Des cahiers de revendications, appelés "cahiers de doléances" sont rédigés entre janvier et mars 1789 ; les plaintes sont innombrables, plus politiques dans les villes, plus concrètes dans les campagnes. Tous les paroissiens du District de Châteaubriant s’élèvent contre les corvées, contre les impôts, contre les multiples rentes féodales, contre le pouvoir des seigneurs, contre la hargne méprisante de leurs intendants ou des petits nobles .

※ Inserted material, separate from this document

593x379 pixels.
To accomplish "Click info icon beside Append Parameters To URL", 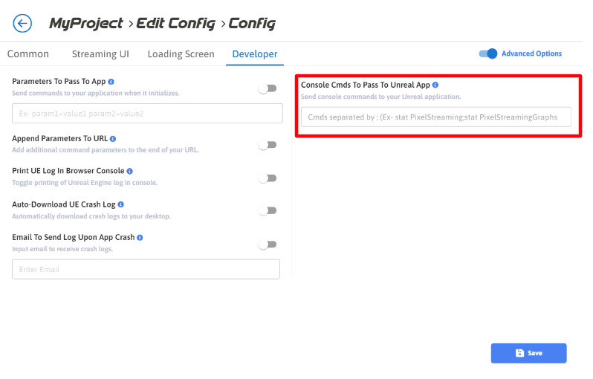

Heureux donc, ces jours de 1789 où s’écroule, sans résister beaucoup , cette société ? ... sans doute ! Et l’humanité hérita du même coup de la Déclaration des Droits de l’Homme votée le 26 Août 1789 par les Députés des Etats Généraux qui s’étaient proclamés "Assemblée Nationale" (la première) et avaient décidé de réformer la France. Liberté ! joie populaire ! Plus de Monsieur le Comte ni de Madame la Marquise, plus de corvées, ni de rentes féodales ni de droits seigneuriaux à payer ; on pourra moudre son blé et cuire son pain sans payer... enfin presque : les paysans doivent racheter les droits féodaux qui pèsent sur la terre et ils doivent encore des dîmes aux curés .
RÉVOLUTION = LIBÉRATION ? Dans un sens oui, et les communäutés d’habitants, villes, villages, dès 1790, peuvent élire elles-mêmes leurs responsables : maires et officiers municipaux ** . Et même si les plus pauvres n’ont pas le droit de voter (on les appelle des "citoyens passifs"), la grosse majorité des paysans, environ les trois-quarts, atteint le seuil de l’impôt égal à trois journées de travail, et peut voter.
A la fin de l’année 1789, le bilan semble positif pour les classes populaires et la Révolution, qui a été essentiellement impuisée par Paris et les Grandes Villes, est accueillie partout favorablement dans les campagnes ; dans ie Pays de La Mée aussi où, par exemple, les paysans se précipitent sur les bois, les forêts, et prennent tout le bois dont ils ont besoin, revanche contre la noblesse accapareuse de la plupart des forêts . (Le Prince de Condé, prince parisien, possède presque toutes les forêts de la région).
Caricature montrant le Tiers-État vainqueur : la justice fait
pencher la balance du côté du moins gros.
Et pourtant, trois ans après, en mars 1793, lorsqu’il s’agit de défendre contre les princes émigrés et les monarques européens, les conquêtes de la Révolution et la République proclamée le 20 septembre 1792, les hommes et les femmes de la région, presqu’unanimes, lèvent les bâtons, les fourches, les faux, les fusils, crient "vive le roi", s’en prennent à tous les symboles du nouveau régime : les cocardes tricolores sont foulées aux pieds, les arbres de la Liberté plantés en 1790 sont abattus, les représentants du nouveau régime sont rossés, menacés de mort .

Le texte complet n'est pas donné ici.